Church in Nordland, Norway

Tjøtta Church (Tjøtta kirke) is a parish church of the Church of Norway in Alstahaug Municipality in Nordland county, Norway. It is located in the village of Tjøtta on the island of Tjøtta. It is the main church for the Tjøtta parish which is part of the Nord-Helgeland prosti (deanery) in the Diocese of Sør-Hålogaland. The stone church was built in a rectangular style in 1851 using plans drawn up by the architect Christian Heinrich Grosch. The church seats about 310 people.

==History==
The earliest existing historical records of the church date back to the year 1589, but the church was built before that date.
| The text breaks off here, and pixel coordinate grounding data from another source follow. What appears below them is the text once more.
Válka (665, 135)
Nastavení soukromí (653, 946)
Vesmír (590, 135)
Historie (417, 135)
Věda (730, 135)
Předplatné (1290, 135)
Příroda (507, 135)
It is speculated that the first church here was constructed on the orders of the local Viking chief Hárek of Tjøtta around the year 1000. Hárek converted to Christianity and was baptized in 999, so building a church would have come next. The church originally had a rectangular nave with a narrower rectangular or square chancel. In the 1630s and 1640s, major repair work was carried out on the church, and again also in the 1660s and in 1760. In 1811, lightning struck the church causing a fire and some damage to the building which had to be rebuilt. Then again in 1843 there was a massive fire due to another lightning strike, but this one virtually destroyed the whole building, with only small parts of the original structure remaining. After the fire, the building was torn down and a new church was commissioned to be built on the same site. The new building was significantly larger than the previous church.